ACTIVITY =>
The word "social" may appear in some lines of the data; copy every such line.

RECORDS =>
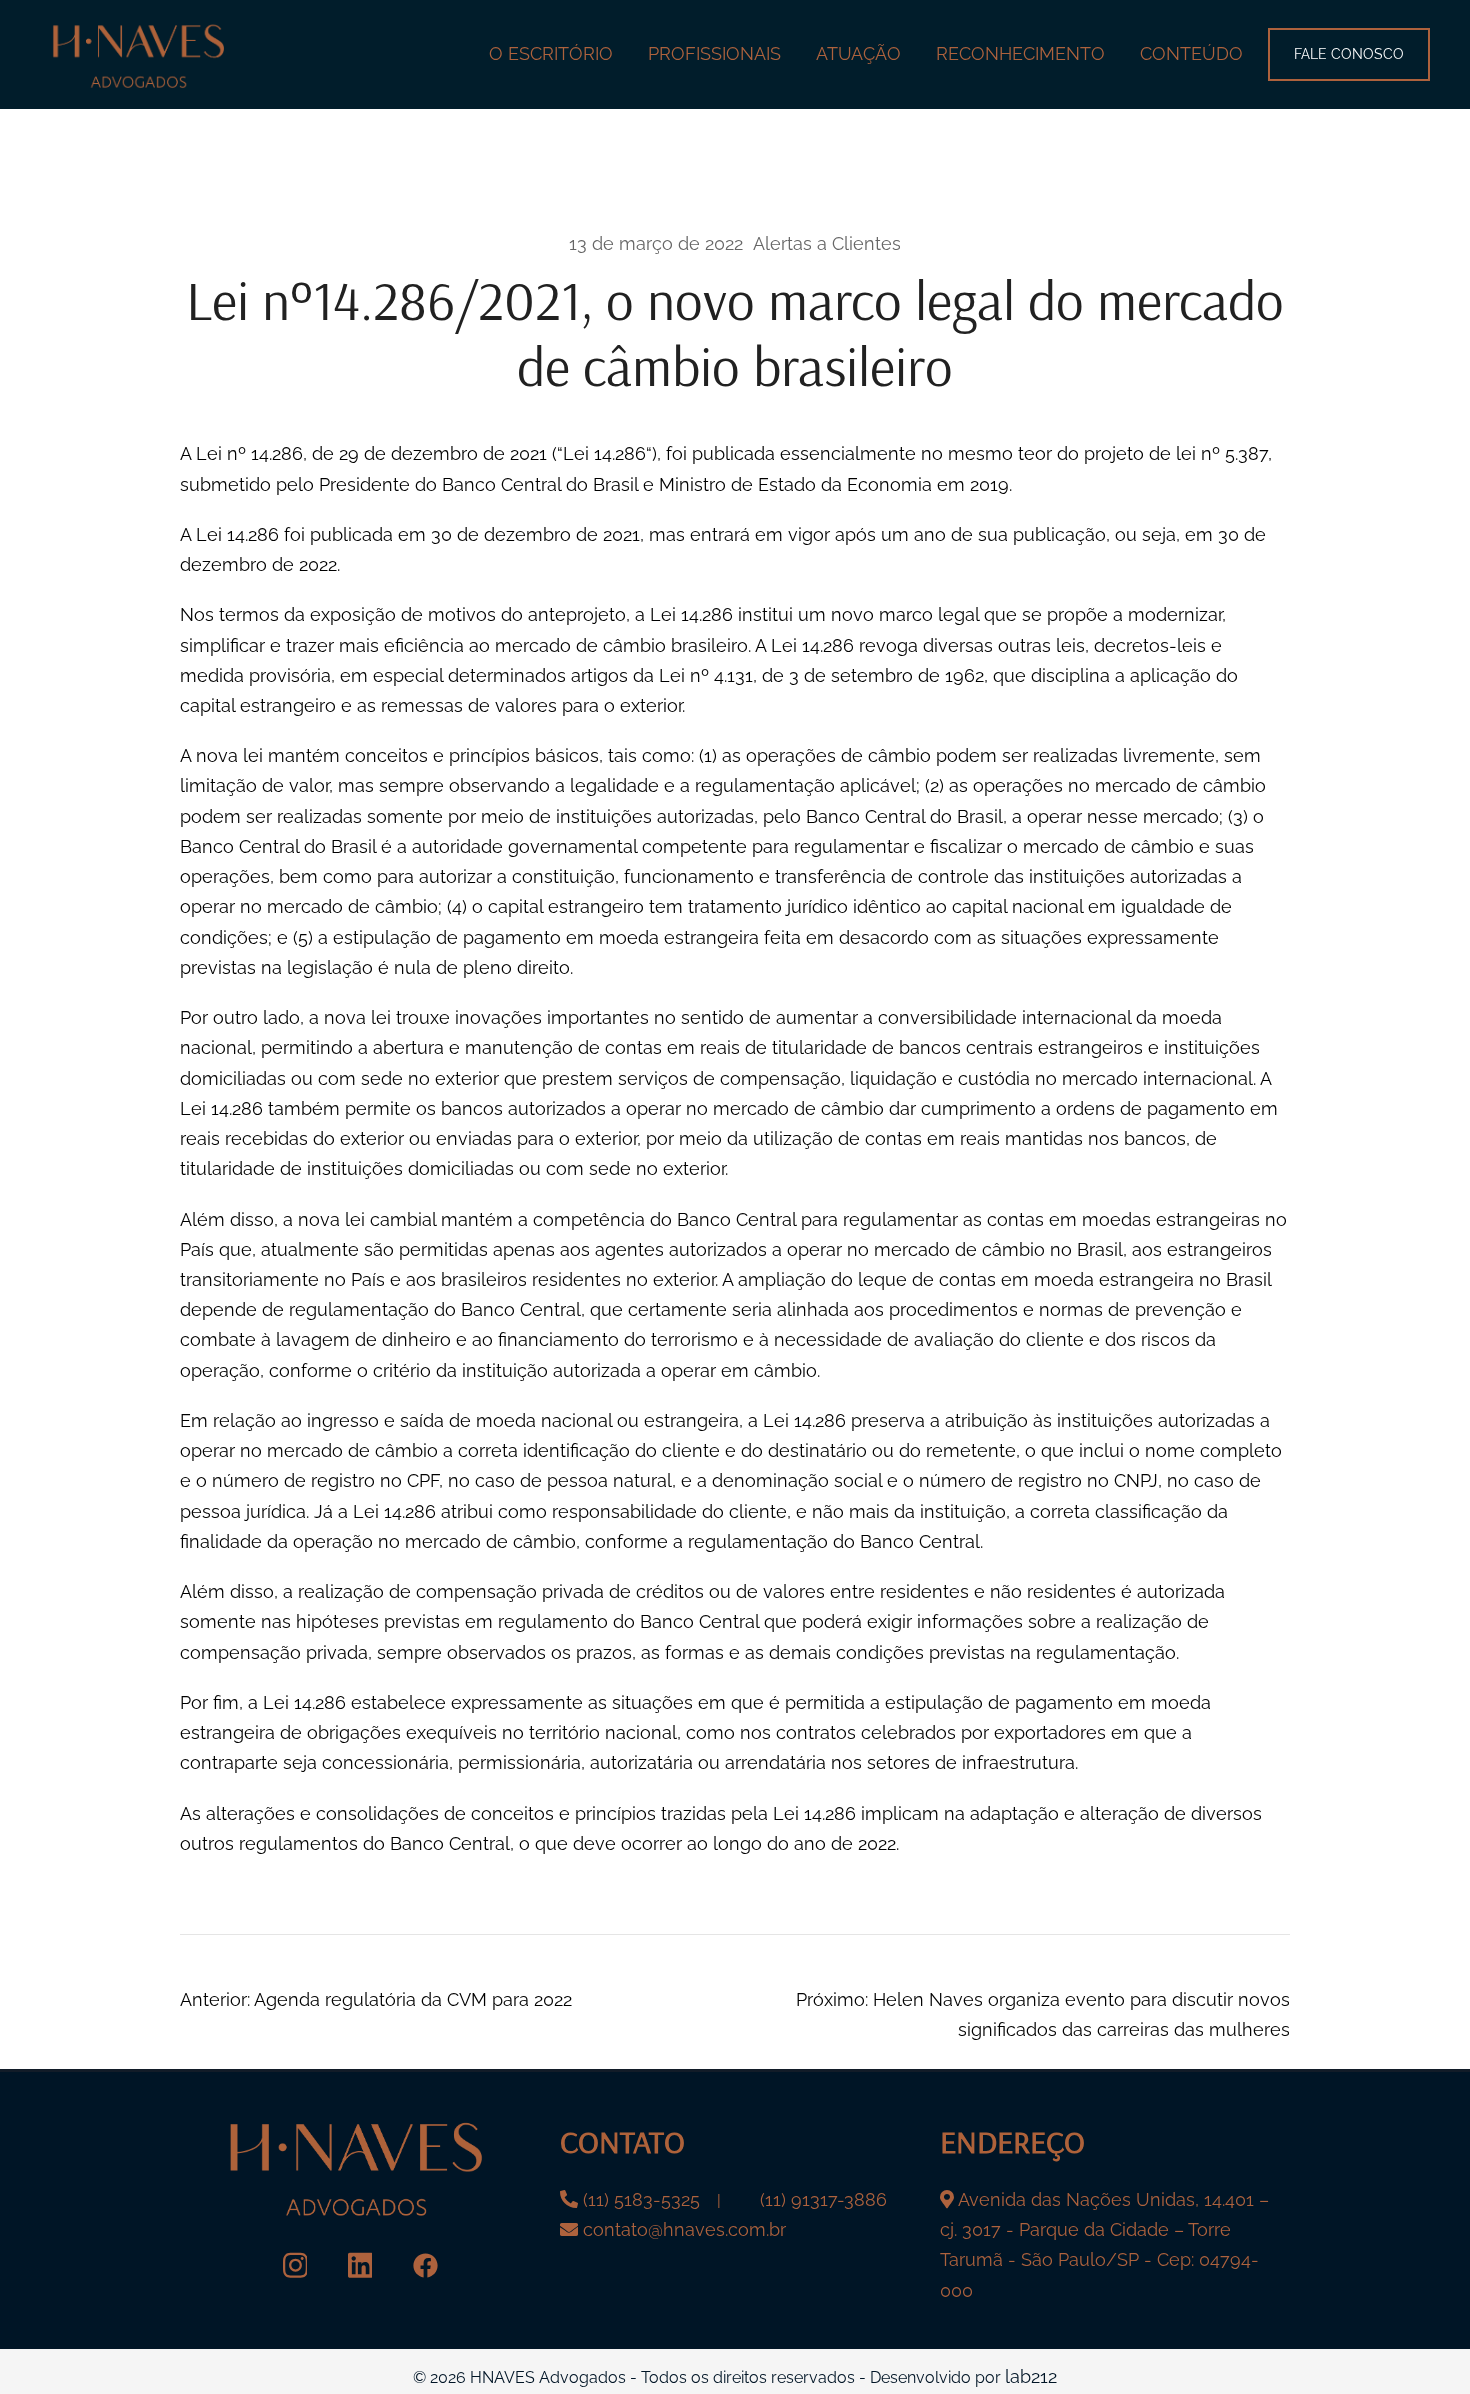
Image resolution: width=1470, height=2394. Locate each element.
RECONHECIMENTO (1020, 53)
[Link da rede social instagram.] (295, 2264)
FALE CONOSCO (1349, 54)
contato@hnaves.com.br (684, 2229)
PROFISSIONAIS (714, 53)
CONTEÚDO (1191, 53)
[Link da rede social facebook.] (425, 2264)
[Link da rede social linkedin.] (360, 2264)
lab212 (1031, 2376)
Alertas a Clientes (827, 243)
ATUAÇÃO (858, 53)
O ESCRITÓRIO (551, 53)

RESPONSE BELOW =>
[Link da rede social instagram.] (295, 2264)
[Link da rede social facebook.] (425, 2264)
[Link da rede social linkedin.] (360, 2264)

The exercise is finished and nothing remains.